§ SUPPLIED MATERIAL:
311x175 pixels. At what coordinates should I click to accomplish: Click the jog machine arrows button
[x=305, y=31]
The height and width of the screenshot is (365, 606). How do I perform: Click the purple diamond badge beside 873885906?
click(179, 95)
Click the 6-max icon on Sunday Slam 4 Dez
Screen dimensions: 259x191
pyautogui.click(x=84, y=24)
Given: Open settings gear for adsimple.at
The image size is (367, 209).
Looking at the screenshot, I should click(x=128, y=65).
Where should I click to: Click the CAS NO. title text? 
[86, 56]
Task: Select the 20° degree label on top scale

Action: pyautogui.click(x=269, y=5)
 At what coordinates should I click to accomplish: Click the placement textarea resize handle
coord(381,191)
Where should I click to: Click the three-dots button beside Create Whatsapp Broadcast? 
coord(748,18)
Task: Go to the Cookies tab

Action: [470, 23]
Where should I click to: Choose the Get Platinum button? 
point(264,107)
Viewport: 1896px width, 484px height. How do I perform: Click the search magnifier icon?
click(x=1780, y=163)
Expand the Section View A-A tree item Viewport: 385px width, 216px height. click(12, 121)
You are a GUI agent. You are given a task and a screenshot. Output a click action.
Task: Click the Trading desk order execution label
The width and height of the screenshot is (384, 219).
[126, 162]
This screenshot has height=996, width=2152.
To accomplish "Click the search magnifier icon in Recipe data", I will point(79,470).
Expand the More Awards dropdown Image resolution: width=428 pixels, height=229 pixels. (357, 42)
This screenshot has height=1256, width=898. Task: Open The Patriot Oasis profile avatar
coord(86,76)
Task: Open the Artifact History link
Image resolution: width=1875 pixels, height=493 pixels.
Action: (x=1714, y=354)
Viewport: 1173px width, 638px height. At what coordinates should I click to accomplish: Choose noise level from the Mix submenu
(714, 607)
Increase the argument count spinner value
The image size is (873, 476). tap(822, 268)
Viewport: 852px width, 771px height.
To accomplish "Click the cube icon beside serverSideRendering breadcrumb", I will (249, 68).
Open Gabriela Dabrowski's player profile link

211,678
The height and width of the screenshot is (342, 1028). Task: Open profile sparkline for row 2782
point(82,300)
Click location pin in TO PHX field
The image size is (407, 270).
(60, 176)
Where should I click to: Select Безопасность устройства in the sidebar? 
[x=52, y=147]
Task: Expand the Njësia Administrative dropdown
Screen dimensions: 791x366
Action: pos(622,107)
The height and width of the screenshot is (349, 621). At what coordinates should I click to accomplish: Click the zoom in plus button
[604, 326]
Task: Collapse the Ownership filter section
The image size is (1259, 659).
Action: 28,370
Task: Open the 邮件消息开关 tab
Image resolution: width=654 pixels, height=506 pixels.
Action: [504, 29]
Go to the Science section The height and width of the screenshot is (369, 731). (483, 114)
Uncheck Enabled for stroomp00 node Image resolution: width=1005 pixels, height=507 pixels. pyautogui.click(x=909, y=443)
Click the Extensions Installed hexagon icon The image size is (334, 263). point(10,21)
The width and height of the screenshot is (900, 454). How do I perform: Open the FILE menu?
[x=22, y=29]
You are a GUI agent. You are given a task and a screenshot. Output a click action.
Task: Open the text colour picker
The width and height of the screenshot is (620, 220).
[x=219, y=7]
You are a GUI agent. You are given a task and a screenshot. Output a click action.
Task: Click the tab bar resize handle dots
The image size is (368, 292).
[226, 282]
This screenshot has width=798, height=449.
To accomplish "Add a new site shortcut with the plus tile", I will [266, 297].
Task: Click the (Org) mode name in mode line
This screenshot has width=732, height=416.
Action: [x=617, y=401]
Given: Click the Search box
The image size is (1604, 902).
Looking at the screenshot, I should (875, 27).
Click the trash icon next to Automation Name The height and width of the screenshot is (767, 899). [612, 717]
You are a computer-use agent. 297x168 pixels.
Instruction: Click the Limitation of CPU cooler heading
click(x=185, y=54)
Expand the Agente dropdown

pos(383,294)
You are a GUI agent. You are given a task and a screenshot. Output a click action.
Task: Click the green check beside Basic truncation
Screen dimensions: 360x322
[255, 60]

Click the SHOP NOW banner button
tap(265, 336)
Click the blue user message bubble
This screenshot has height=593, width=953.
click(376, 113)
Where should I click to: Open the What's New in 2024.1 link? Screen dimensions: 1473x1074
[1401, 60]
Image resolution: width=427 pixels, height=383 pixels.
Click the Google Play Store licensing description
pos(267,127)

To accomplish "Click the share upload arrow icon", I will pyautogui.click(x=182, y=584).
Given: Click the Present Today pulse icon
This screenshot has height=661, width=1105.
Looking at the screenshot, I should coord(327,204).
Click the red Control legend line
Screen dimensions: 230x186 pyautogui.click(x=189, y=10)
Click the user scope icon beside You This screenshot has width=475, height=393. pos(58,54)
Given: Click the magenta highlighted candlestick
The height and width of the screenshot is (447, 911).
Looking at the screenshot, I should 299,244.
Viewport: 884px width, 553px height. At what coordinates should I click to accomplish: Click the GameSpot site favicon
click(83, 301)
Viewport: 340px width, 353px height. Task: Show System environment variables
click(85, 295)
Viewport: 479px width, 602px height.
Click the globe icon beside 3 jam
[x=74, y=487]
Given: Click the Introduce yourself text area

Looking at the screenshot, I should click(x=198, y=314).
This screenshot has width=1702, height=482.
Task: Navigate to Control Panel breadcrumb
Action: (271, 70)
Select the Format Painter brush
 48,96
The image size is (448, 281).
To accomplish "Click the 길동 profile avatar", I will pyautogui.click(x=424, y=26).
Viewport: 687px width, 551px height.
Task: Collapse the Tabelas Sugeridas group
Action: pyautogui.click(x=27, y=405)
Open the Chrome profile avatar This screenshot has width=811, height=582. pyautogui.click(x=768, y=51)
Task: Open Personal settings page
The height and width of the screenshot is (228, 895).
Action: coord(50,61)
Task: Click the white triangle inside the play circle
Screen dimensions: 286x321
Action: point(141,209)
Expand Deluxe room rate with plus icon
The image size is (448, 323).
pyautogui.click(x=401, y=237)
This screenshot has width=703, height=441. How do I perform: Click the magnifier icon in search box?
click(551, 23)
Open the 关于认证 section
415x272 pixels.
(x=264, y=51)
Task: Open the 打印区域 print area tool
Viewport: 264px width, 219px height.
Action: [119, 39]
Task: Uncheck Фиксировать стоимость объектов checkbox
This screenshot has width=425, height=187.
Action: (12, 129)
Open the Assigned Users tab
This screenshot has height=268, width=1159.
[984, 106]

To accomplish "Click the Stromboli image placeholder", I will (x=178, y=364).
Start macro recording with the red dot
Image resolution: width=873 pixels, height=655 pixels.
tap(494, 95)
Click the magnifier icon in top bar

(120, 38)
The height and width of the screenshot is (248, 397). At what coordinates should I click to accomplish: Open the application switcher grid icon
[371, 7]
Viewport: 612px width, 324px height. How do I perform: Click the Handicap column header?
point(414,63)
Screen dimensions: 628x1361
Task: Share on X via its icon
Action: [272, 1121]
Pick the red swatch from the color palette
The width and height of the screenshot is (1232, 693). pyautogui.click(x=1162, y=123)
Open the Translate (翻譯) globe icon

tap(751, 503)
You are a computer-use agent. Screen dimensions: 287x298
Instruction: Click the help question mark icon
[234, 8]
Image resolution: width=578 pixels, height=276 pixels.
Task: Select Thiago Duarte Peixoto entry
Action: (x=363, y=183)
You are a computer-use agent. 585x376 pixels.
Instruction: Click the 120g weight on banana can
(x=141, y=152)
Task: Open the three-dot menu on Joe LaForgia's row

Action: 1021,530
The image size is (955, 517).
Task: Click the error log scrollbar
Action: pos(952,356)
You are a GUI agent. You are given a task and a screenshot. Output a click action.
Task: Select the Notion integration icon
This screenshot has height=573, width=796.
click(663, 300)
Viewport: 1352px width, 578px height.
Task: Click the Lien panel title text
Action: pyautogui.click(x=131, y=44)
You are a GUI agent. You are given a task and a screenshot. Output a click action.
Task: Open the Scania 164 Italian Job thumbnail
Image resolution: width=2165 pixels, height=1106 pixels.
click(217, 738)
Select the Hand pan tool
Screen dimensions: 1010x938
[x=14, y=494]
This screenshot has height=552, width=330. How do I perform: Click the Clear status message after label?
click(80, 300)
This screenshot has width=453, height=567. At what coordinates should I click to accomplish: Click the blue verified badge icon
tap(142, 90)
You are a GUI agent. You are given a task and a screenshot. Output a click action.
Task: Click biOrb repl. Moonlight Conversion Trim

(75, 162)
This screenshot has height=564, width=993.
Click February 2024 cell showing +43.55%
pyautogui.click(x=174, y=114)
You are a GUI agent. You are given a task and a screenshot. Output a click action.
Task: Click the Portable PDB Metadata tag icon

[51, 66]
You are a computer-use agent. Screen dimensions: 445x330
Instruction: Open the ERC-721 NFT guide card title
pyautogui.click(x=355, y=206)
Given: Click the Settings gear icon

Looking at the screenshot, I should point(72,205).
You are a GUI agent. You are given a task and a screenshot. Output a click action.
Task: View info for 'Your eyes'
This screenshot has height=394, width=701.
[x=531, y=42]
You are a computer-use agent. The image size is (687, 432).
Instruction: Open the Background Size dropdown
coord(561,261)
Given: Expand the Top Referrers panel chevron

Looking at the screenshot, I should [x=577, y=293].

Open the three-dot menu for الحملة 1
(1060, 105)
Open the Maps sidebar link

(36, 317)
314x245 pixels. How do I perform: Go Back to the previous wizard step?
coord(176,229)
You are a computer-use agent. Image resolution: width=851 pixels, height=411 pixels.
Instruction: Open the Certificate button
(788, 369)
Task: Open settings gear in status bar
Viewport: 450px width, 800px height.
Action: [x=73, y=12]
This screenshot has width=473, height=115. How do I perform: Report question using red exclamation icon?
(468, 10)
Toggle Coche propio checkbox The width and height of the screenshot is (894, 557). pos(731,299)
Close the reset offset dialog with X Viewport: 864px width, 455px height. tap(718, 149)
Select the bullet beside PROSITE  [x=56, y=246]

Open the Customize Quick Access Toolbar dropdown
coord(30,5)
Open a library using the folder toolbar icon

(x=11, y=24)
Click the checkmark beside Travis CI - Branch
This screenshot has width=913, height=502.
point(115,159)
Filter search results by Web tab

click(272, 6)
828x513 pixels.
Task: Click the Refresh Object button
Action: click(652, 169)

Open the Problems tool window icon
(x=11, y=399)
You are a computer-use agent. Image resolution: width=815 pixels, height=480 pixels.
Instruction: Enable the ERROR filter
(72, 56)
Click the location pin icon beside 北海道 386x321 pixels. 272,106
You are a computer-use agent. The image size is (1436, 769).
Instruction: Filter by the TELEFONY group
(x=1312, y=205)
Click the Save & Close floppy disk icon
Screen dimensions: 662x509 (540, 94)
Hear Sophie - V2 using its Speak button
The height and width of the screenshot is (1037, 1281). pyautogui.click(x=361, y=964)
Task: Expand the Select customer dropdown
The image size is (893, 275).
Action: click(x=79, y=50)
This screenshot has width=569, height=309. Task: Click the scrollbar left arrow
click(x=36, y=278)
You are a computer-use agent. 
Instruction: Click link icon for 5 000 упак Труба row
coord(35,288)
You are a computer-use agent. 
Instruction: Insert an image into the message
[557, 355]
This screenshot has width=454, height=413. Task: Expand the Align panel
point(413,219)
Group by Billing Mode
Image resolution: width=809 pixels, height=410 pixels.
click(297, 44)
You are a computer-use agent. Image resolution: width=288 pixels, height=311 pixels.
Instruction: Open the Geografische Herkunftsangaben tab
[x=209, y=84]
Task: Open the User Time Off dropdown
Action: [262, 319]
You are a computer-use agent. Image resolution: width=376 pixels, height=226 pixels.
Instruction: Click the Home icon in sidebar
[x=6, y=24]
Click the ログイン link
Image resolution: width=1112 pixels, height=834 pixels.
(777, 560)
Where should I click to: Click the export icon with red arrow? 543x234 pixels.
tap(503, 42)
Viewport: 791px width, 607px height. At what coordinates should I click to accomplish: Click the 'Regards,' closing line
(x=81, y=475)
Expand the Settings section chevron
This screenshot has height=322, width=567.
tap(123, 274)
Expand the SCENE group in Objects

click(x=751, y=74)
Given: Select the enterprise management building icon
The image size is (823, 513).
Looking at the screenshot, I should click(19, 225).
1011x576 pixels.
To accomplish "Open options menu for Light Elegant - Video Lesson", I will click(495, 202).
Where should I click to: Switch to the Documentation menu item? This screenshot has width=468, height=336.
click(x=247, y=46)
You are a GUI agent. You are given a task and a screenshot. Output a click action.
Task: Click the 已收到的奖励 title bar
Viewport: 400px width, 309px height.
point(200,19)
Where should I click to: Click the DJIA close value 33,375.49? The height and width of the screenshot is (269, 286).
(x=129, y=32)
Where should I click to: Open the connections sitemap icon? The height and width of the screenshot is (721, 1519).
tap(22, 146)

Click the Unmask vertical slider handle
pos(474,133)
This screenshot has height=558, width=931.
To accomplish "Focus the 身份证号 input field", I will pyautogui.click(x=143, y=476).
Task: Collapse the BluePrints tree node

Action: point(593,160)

§ EXERCISE DIRECTIONS:
Nothing but an exact copy of the lines from the first one above through the line holding "Click the 6-max icon on Sunday Slam 4 Dez" should be returned.

§ RESULT:
311x175 pixels. At what coordinates should I click to accomplish: Click the jog machine arrows button
[x=305, y=31]
The height and width of the screenshot is (365, 606). How do I perform: Click the purple diamond badge beside 873885906?
click(179, 95)
Click the 6-max icon on Sunday Slam 4 Dez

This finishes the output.